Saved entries
::::::::::

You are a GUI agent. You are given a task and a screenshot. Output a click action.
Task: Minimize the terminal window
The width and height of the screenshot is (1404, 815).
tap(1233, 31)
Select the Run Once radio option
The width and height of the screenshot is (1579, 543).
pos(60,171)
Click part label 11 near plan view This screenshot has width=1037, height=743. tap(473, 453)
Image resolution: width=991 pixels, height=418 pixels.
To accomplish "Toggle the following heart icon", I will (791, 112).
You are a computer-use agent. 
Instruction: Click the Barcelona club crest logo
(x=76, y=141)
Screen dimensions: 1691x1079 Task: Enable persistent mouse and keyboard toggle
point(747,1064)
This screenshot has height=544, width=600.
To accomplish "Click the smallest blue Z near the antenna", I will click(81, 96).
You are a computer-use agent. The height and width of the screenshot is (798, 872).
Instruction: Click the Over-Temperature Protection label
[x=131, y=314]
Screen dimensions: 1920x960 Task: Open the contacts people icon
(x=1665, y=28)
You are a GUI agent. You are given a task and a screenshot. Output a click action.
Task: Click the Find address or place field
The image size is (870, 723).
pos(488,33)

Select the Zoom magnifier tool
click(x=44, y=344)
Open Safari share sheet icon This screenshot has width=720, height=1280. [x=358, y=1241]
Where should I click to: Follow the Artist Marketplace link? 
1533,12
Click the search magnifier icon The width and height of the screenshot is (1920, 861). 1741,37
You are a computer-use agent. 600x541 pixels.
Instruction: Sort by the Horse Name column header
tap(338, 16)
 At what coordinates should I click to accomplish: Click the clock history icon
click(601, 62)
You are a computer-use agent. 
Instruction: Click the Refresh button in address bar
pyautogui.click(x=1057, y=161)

::::::::::

_Required work_
If a line in the records above holds the string "This", copy it out.

_Your response_
Click part label 11 near plan view This screenshot has width=1037, height=743. tap(473, 453)
This screenshot has height=544, width=600.
Open Safari share sheet icon This screenshot has width=720, height=1280. [x=358, y=1241]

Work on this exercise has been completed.